“Best player” in the IPL is usually shorthand for the season MVP type award: not a vibes-based pick, but a body of work that stacks runs, wickets, strike-rate impact, and often fielding into one clean narrative. The trick is that MVP races in T20 leagues are rarely won by the “best batter” or “best bowler” in isolation. They’re won by players who touch the game in multiple phases, across enough matches, in a role that gives them volume. That’s why all-rounders and high-usage top-order batters keep showing up near the top.
Below are the five names that make the most sense before a ball is bowled, based on role, volume, and the way IPL seasons tend to reward impact.
1) Suryakumar Yadav (Mumbai Indians)
If you’re building a shortlist, you start with the reigning benchmark. Suryakumar was IPL 2025’s Most Valuable Player, which tells you two things: he can sustain output across a full season, and he’s been doing it in a role that the award system naturally rewards.
The “MVP-friendly” part of his profile is simple. He bats high enough to face volume, but not so rigidly that he gets stuck in low-impact overs. When SKY is at his best, he wins the middle overs without slowing down, which is basically the hardest job in T20 batting. For Mumbai, he’s also surrounded by enough power and depth that he can play his natural game rather than protect the innings. NDTV’s squad list has him retained by MI again for 2026.
What has to go right: availability and rhythm. MVP seasons are often about playing 14 matches (plus playoffs) at full intensity, not missing a chunk and trying to catch up.
2) Cameron Green (Kolkata Knight Riders)
If bookmakers price a “Best Player” market early, they almost always shade it toward players with two disciplines, because two-discipline players have two ways to pile up points and narratives. Green is exactly that archetype, and the auction tells you how central he’s expected to be: KKR bought him for ₹25.20 crore, the headline number of the mini-auction.
What makes Green a genuine MVP candidate is not just that he can bat and bowl, but that his likely usage is high-value usage: powerplay batting, flexible batting position depending on matchup, and overs that can be targeted at the phases where wickets matter most (or where matchups suit). In a long league season, “pretty” contributions fade; repeatable phase impact wins awards.
What has to go right: role clarity. If KKR use him as a true four-over option and bat him in the top four often enough, his MVP path is obvious. If he becomes a floating batter who bowls only “when needed,” his ceiling drops.
3) Hardik Pandya (Mumbai Indians)
Hardik is the classic high-upside, high-variance MVP profile. When he’s fully fit and bowling meaningful overs, he’s a cheat code for awards: he impacts the hardest overs with the ball and finishes innings with the bat, which is where win probability swings. NDTV lists him retained by MI for 2026.
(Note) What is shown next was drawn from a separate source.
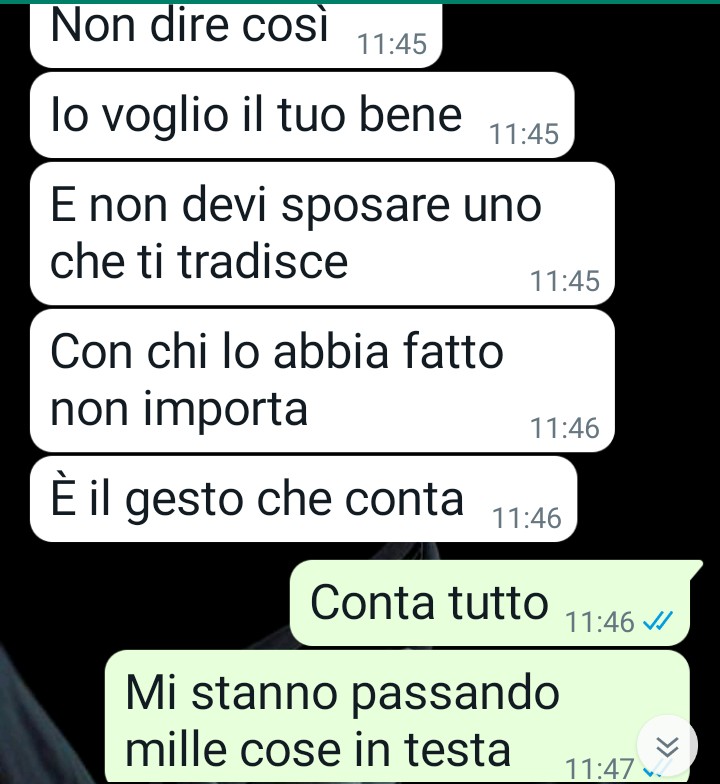The width and height of the screenshot is (720, 784).
Task: Tap the blue read-receipt ticks on 'Conta tutto'
Action: click(658, 622)
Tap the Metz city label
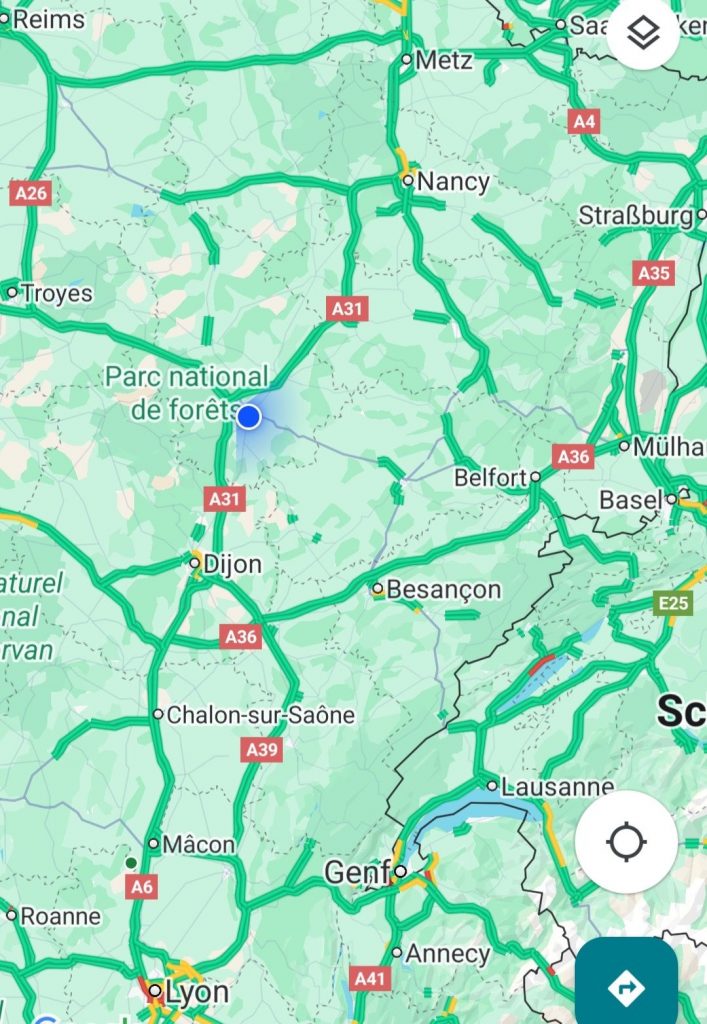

Why he belongs top five: a two-discipline player who also has “moment” gravity. MVP conversations are part numbers, part clutch perception. A couple of match-winning finishes plus consistent overs in the tough phases puts him right in the frame.
What has to go right: workload management. If his bowling is managed heavily, he’s competing as a batter alone, and that’s a tougher MVP path.
4) Shubman Gill (Gujarat Titans)
Pure batters can absolutely win “best player” races, but they typically need a high-volume role (opening), a big run tally, and enough strike-rate intent that it feels like impact rather than accumulation. Gill ticks the volume box automatically, and he captains a Titans top order that should give him license to go big. NDTV lists Gill retained as GT captain for 2026.
Why Gill is a smart MVP pick: in the IPL, openers who bat deep in chases and set platforms in wins tend to show up everywhere in the season story. If GT have a strong season, Gill is likely to be the face of it.
What has to go right: tempo. In modern IPL scoring, an opener can’t just make 500 runs; the strike-rate shape matters. MVP voters and systems usually reward the batter who makes 45 off 25 as often as the batter who makes 75 off 55.
5) Rashid Khan (Gujarat Titans)
If the season has even a modest amount of grip in pitches, Rashid becomes one of the most “bankable” impact players in the league. He’s listed in GT’s retained group again, alongside a bowling unit that looks built to support him.
His MVP argument is not just wickets. It’s control plus wicket timing. In T20, the most valuable overs are the ones that stop the opponent from cashing in during 7–15 while still creating dismissal pressure. Rashid has lived in that space for years, and if he adds even a handful of finishing cameos with the bat, his candidacy becomes real.
What has to go right: the pitch mix and matchup usage. On flat decks, wrist-spin becomes a risk-reward game. The teams that win titles still find ways to use him as a wicket-taker, not just an economy bowler.
How to read the market like a pro (without overthinking it)
Early “best player” pricing (when it exists) is often a proxy for three things: expected match count, expected role volume, and multi-skill paths. That’s why you’ll often see all-rounders and top-order batters shorten first, with pure bowlers usually needing a Purple Cap type season to force their way into the MVP conversation.